Key takeaways from this chapter

  1.  If you have a directional view on an assets price, you can financially benefit from it by entering into a futures agreement.
  2. To transact in a futures contract, one needs to deposit a token advance called the margin.
  3. When we transact in a futures contract, we digitally sign the agreement with the counterparty; this obligates us to honour the warranty.
  4. The futures price and the spot price of an asset are different; this is attributable to the futures pricing formula (we will discuss this topic later)
  5. One lot refers to the minimum number of shares that needs to be transacted.
  6. Once we enter into a futures agreement, there is no obligation to stick to the agreement until the contract expires.
  7. Every futures trade requires a margin amount; the margins are blocked when you enter a futures trade.
  8. We can exit the agreement anytime, which means you can leave the deal within seconds of entering the contract.
  9. When we square off an agreement, we essentially transfer the risk to someone else. Once we square off the futures position, margins are unblocked.
  10. The money you make or lose in a futures transaction is credited or debited to your trading account the same day.
  11. In a futures contract, the buyer’s gain is the seller’s loss and vice versa.

20 comments

  1. Prashant Chaudhary says:

    But Karthik I’ve read it somewhere that in “Futures” we are obliged to buy at the predetermind price. Whereas in “Options” we have this choice whether to buy or not (only loose the premium paid).
    Kindly explain.

  2. Nisarg B says:

    Choosing Intraday or Overnight which is best while doing futures?

  3. Divya says:

    Got to learn something new in the simplest manner. thank you very much.

  4. Shaik says:

    I have purchased futures 10qty @13 total 130 now market going down 9 rupee, loss 40 rupees, this loss amount also required to maintain in balance in my wallet/demat account, if not maintaining these loss what will impact to my purchased qty(not expiry)?

  5. Nihar Sharma says:

    Sir I have a doubt that when we pay margin in futures trading, for example if I pay Rs 1,00,000 margin then will the profit and loss be plus or minus from that or will it be plus or minus from the balance of my trading account.
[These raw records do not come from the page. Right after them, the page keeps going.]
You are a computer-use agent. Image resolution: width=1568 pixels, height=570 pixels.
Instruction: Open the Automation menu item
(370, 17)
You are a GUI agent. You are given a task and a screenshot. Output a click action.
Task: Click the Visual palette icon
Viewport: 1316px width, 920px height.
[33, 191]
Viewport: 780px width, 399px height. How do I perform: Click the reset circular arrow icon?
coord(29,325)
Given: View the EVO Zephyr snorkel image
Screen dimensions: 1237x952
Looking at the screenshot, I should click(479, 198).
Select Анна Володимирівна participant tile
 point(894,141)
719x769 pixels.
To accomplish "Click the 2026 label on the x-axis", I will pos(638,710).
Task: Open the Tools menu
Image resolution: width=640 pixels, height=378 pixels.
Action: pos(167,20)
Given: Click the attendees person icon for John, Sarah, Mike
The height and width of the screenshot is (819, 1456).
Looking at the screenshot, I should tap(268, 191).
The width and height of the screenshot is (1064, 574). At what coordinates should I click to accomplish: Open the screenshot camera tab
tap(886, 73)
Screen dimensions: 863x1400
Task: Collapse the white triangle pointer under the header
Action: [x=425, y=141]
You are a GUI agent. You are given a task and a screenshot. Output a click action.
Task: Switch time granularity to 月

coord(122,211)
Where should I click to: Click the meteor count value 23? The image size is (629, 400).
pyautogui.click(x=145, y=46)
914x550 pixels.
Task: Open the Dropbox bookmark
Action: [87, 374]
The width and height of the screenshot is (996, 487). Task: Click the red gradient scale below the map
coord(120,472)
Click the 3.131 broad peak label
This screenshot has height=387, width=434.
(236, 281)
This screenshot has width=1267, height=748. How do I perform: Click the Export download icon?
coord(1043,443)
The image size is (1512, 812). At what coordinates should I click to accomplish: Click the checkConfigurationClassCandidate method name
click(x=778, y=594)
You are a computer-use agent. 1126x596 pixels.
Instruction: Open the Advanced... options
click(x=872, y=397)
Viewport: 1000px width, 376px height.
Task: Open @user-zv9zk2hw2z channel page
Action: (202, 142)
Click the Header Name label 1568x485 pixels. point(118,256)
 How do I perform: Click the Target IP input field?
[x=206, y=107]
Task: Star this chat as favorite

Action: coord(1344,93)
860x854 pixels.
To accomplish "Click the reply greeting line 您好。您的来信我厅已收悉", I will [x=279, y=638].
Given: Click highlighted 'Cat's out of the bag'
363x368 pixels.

    • Karthik Rangappa says:

      The margins are supposed to take care of the M2M. But sometime the margin requirements suddenly increase and therefore the need for having some balance in your trading account.

  6. Soumya says:

    In the eg. on 4 day the closing price that you decided is to set on 1st day or whenever we feel to? or can we set our closing price at anytime during the day?

  7. Tony Garg says:

    Dear Karthik Sir,

    I entered into a future trade type NRML by shorting a stock this morning. And unfortunately soon after I started to incur losses on it. Could I exit the trade right away as NRML Futures transaction? Also would it be considered an intraday MIS transaction requiring me to file ITR 3 later?
    Many thanks in advance!

  8. Prithesh says:

    Your way of explanation is amazing, Karthik. Thanks for the insightful content.

  9. Mohammad Saleem Haider says:

    I was searching this content from last month and finally got there, you teach Futures in a simplest manner, thanks a lot

  10. Neeharika says:

    Hello, I have purchased futures of BPCL at 368.35 and after that it goes to 339 n yesterday it bounced back from 340 to 372 . I think I have purchased it 2 weeks earlier. According to your calculation the reference price would be the last day’s closing price but what in my case as it went down to 339 from 369 and on my selling day it opened at 340 and went to 372. How should I calculate my p&l ? Kindly explain.

    • Karthik Rangappa says:

      YOu only need to check the closing price for the day and for your M2M calculation. Other prices does not matter.